Sam Boland: Young people do not need Gen X in their social spaces
Gen X's nightclub experience means having nowhere to sit and being unable to hear conversations.
Chappell Roan is the Gen Z pop star du jour, and serves as a yardstick in a recent column that has ruffled a few feathers. Last Friday, Jane Cowan wrote in her Diary of a Gen Z Student that people over a certain age shouldn’t be allowed into nightclubs. If you haven’t heard of Chappell Roan, no entry.
“Ageism,” came the predictable response from people who had forgotten their own 20-year-old self’s attitude to the middle aged. And of course, because this story involves a woman with an opinion, there were a few men on social media (who ironically are old enough to know better) with plenty of personal remarks to make about Jane.
To clarify, though we are colleagues, Jane and I have never met. I work in production, making sure there’s enough coal in the burners to keep the ship going full- steam ahead, and that job takes place in Cork. Jane is based in Dublin, along with high-falutin’ folk such as political editors, whose job it is to make sure we steer clear across the ocean and don’t crash into any icebergs. Jane is also just a handful of years older than my daughter, so we wouldn’t exactly move in the same circles anyway.

:: Data extract ::
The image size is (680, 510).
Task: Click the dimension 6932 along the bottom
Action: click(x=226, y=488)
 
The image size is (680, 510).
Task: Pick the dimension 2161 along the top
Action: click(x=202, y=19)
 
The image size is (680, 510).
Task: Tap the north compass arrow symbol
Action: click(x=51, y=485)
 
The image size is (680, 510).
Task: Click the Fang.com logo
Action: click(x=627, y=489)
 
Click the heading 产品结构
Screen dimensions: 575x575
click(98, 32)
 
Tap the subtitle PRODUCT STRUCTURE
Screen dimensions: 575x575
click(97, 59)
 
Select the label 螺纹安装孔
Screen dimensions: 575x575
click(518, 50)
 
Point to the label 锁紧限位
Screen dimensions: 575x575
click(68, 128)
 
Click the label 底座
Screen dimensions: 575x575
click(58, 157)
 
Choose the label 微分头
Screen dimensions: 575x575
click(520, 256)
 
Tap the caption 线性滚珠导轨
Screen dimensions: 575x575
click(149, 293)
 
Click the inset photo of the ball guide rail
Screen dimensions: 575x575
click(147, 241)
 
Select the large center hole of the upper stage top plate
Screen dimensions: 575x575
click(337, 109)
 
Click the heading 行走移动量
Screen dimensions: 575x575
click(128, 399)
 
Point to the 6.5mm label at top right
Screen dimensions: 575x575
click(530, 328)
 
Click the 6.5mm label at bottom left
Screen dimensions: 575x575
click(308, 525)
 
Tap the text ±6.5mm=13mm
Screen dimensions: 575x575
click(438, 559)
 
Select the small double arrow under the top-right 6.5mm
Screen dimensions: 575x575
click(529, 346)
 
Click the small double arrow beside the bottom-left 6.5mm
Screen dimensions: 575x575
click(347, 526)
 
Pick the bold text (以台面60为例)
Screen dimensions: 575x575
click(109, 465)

:: Requirements ::
[a] Answer these questions using the column:
(i) On which day did Jane Cowan's column appear?
(ii) In which city does the writer's production job take place?
(iii) Where is Jane based?
[b] List every person the column names by full name.
[c] Copy the part of the column starting at "To clarify, though" and ending at "same circles anyway.", word for word.

:: The results ::
[a]
(i) Last Friday
(ii) Cork
(iii) Dublin

[b]
Sam Boland
Chappell Roan
Jane Cowan

[c]
To clarify, though we are colleagues, Jane and I have never met. I work in production, making sure there’s enough coal in the burners to keep the ship going full- steam ahead, and that job takes place in Cork. Jane is based in Dublin, along with high-falutin’ folk such as political editors, whose job it is to make sure we steer clear across the ocean and don’t crash into any icebergs. Jane is also just a handful of years older than my daughter, so we wouldn’t exactly move in the same circles anyway.